Authority, empire, and the devolution of liberalism

In the recent centennial commemoration of the end of the first “world war” (ie, the beginning of the second) French President Emmanuel Macron said: “In saying ‘Our interests first, whatever happens to the others,’ you erase the most precious thing a nation can have, that which makes it live, that which causes it to be great and that which is most important: its moral values.”

How can you have moral values if you have you have no self-interest? It is obviously a question of balance (which Macron denies), but it is also obvious that one’s own interests (and what happens to those closest to you, expanding outward to community and eventually to nation and only then to include the world community) must be attended to first. Only an authoritarian would define moral value as the opposite.

Similarly, Justin Trudeau said, “Attacks on the media are not just about getting your preferred political candidate elected, for example, they are about increasing the level of cynicism that citizens have toward all authorities, towards all of the institutions that are there to protect us as citizens.”

Memo to the Canadian Prime Minister: Authorities earn respect, and when they are no longer respected, it would be the very definition of authoritarianism to demand that they be and to condemn the critical engagement of citizens as “cynical”. Democracy, not, unquestioning submission, is how we protect ourselves as citizens.

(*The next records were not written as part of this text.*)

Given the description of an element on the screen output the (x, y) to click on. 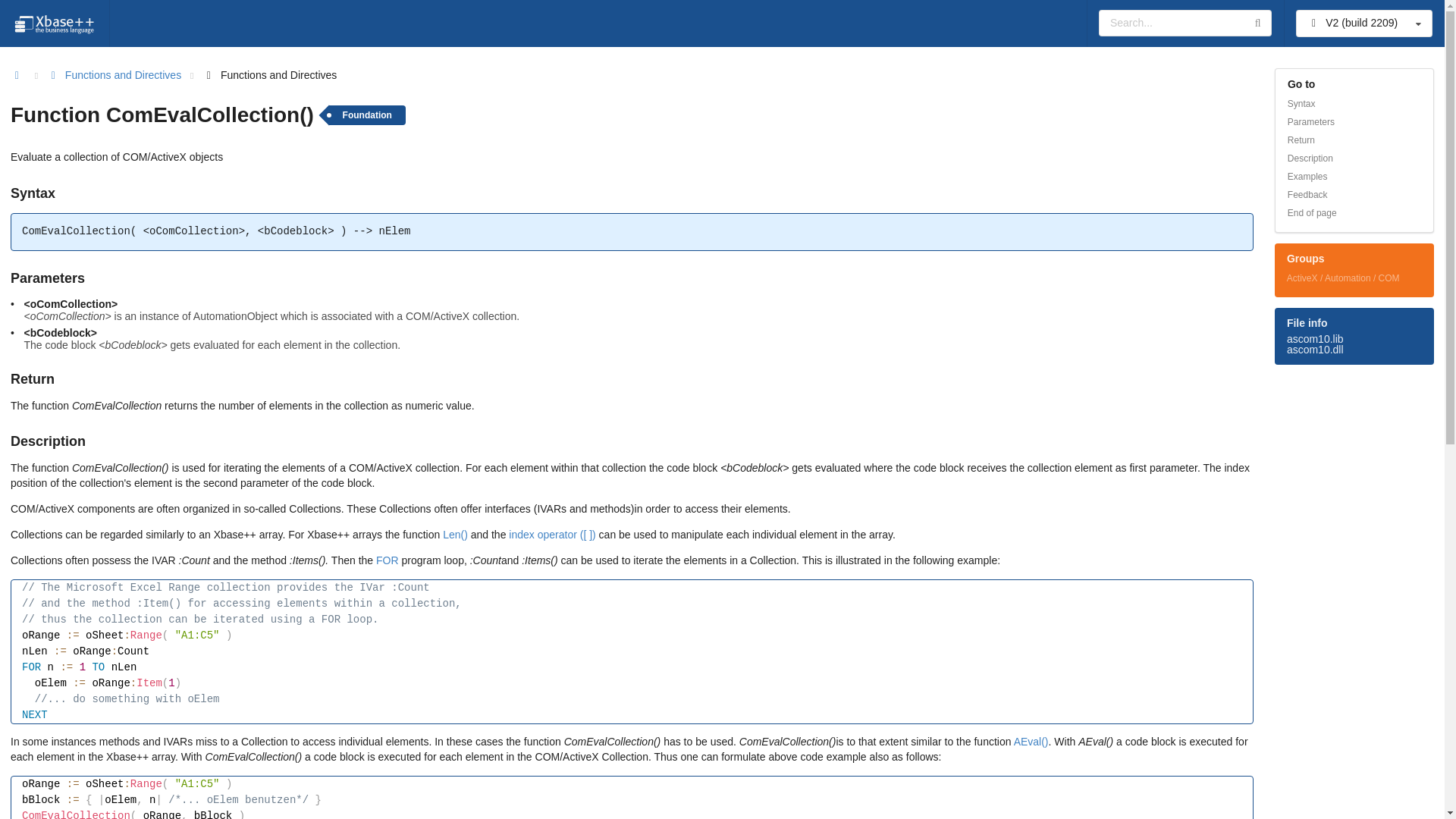
Syntax (1353, 104)
Parameters (1353, 122)
Return (1353, 140)
Foundation (367, 115)
Functions and Directives (113, 75)
FOR (386, 560)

Trudeau also said: “When people feel their institutions can’t protect them, they look for easy answers in populism, in nationalism, in closing borders, in shutting down trade, in xenophobia.”

The joke is that all that so-called populists and nationalists in the US and around the world want is to control their countries’ borders with the rigor that Trudeau’s Canada controls theirs.

And who is shutting down trade?! Control of trade or renogiating aged treaties is not shutting it down, any more than controlling immigration is shutting it down or xenophobic.

Back to Macron, who also said about the victors in 1918: “They imagined the first international corporation, the dismantling of empires, and redefined borders, and dreamed at the time of a union, a political union of Europe.” In other words, a single empire to replace the three that had just been at war.